Directions for this task
Scan the records for lines holding "screenshot". Say how many there are and give nothing else.

Extracted records

==============================

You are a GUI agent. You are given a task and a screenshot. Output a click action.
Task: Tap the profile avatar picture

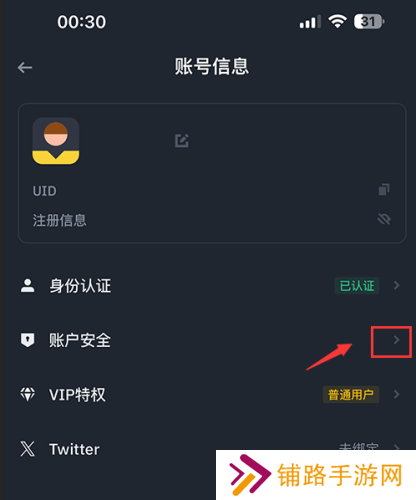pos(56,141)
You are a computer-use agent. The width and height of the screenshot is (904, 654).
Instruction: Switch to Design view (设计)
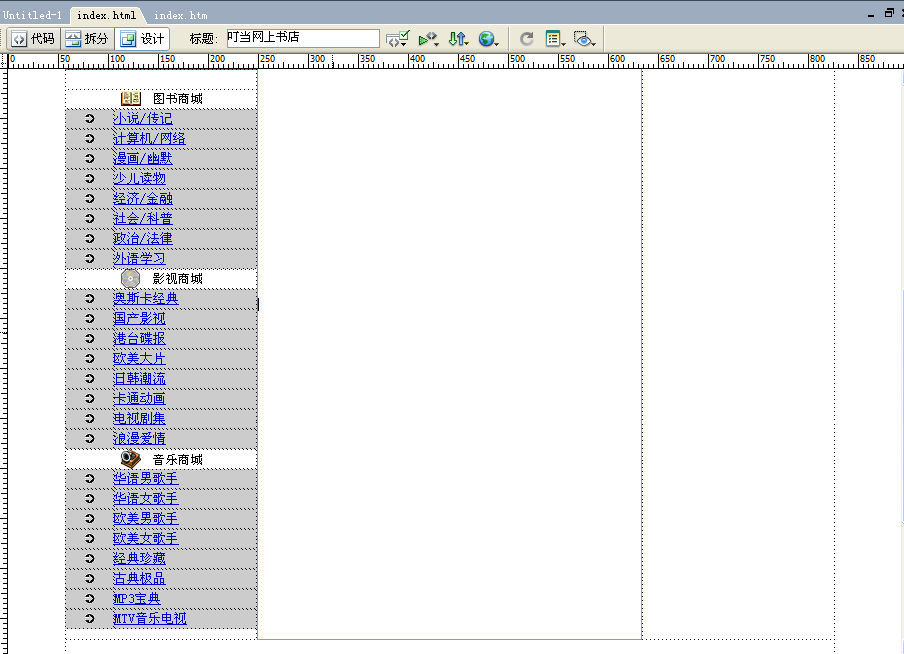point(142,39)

==============================

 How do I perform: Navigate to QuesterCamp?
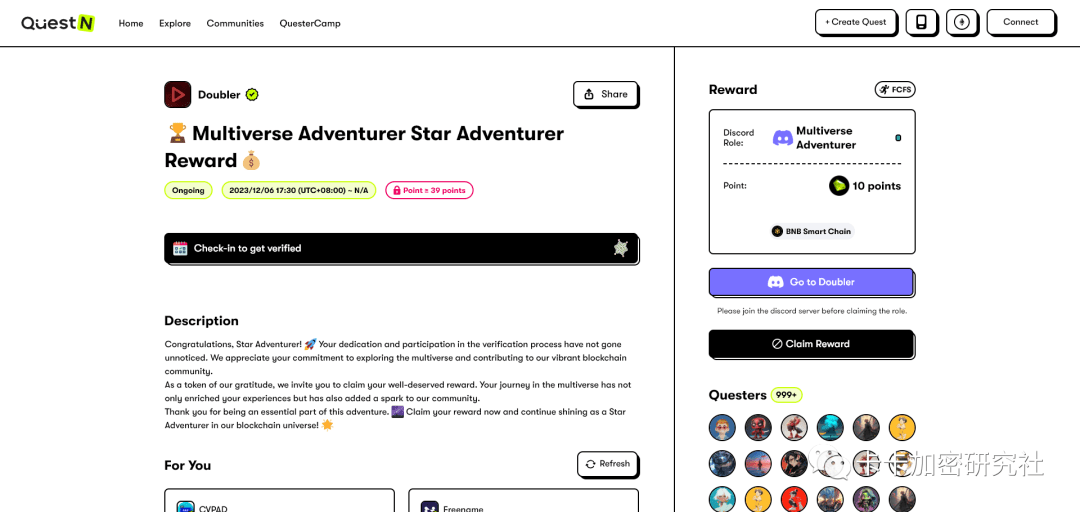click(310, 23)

==============================

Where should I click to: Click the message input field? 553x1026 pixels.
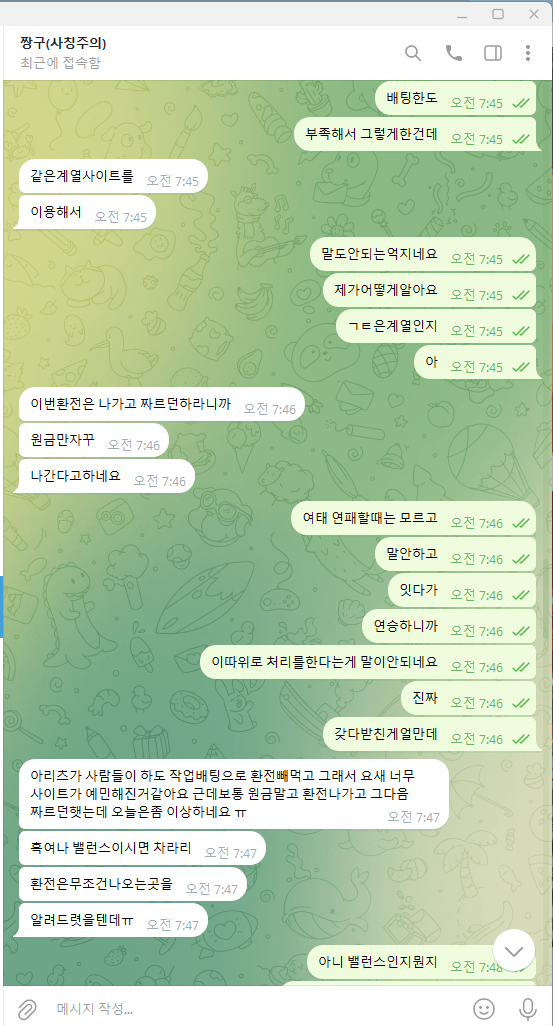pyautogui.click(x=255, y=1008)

==============================

Solution
2